What the task asks: Could you give again exactly, and only, the lines from the one holding "Click the Close button" through the end of the data, both ends included, with pictures left out?

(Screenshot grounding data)

==========

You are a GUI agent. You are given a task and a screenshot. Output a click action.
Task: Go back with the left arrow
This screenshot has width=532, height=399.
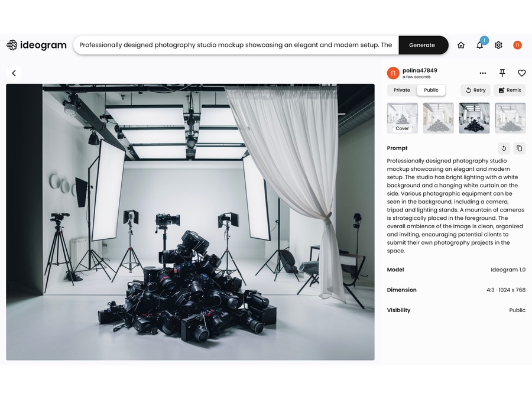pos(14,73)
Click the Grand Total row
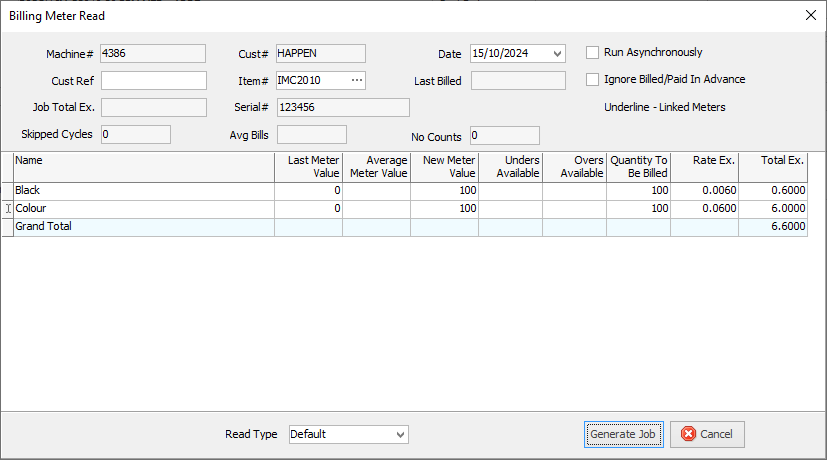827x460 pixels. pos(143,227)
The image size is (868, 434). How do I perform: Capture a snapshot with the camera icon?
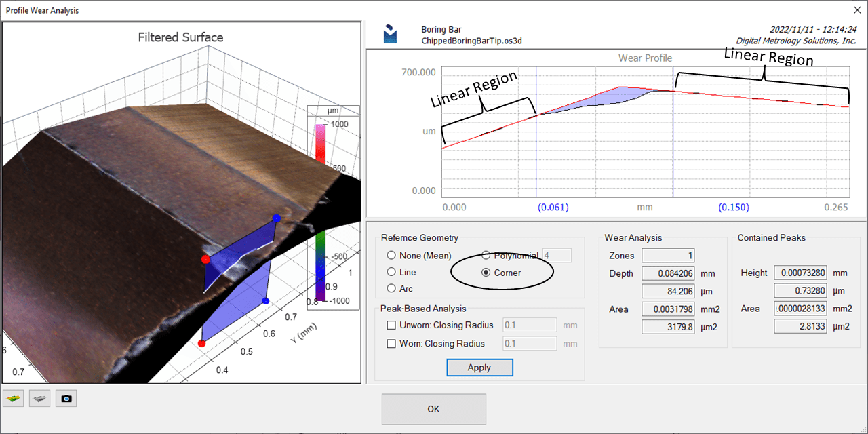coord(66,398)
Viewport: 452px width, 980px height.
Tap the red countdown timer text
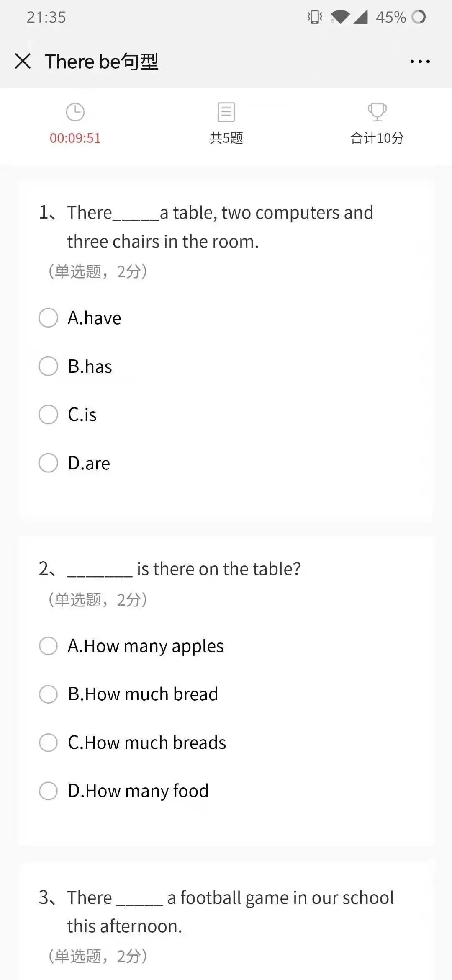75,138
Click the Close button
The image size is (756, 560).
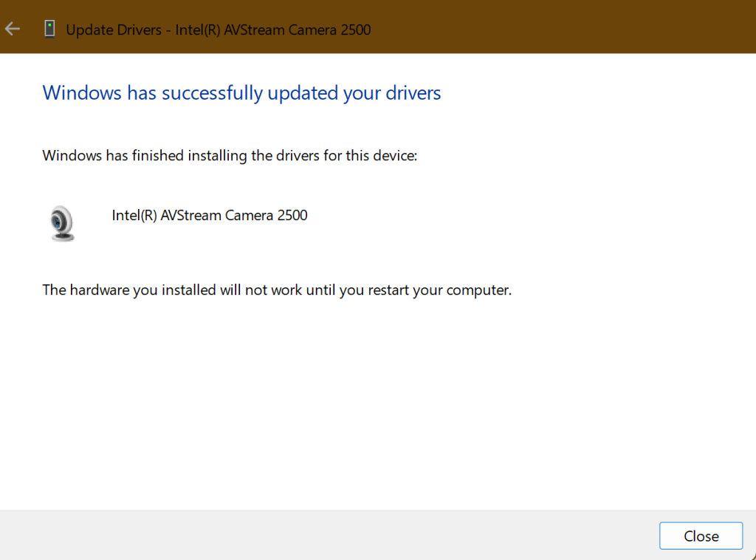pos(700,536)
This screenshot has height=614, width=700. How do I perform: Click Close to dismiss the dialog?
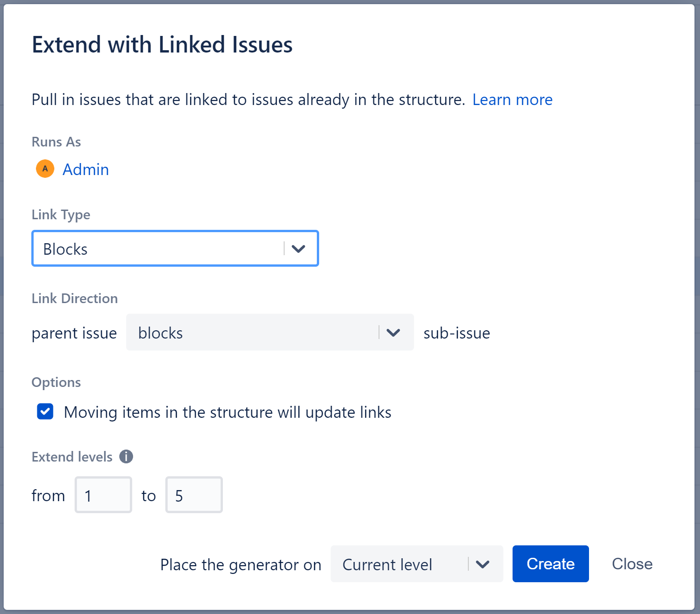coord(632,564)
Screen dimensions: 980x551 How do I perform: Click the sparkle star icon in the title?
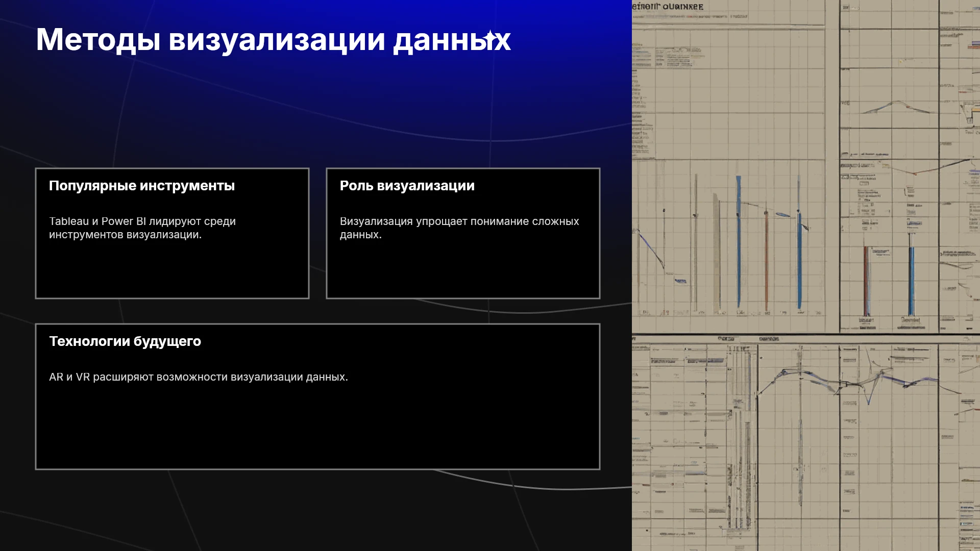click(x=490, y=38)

==========

Answer box:
Click the Close button
The image size is (756, 560).
pos(700,536)
This screenshot has height=614, width=700. How do I perform: Click Close to dismiss the dialog?
coord(632,564)
Screen dimensions: 980x551 How do I perform: Click the sparkle star icon in the title?
click(x=490, y=38)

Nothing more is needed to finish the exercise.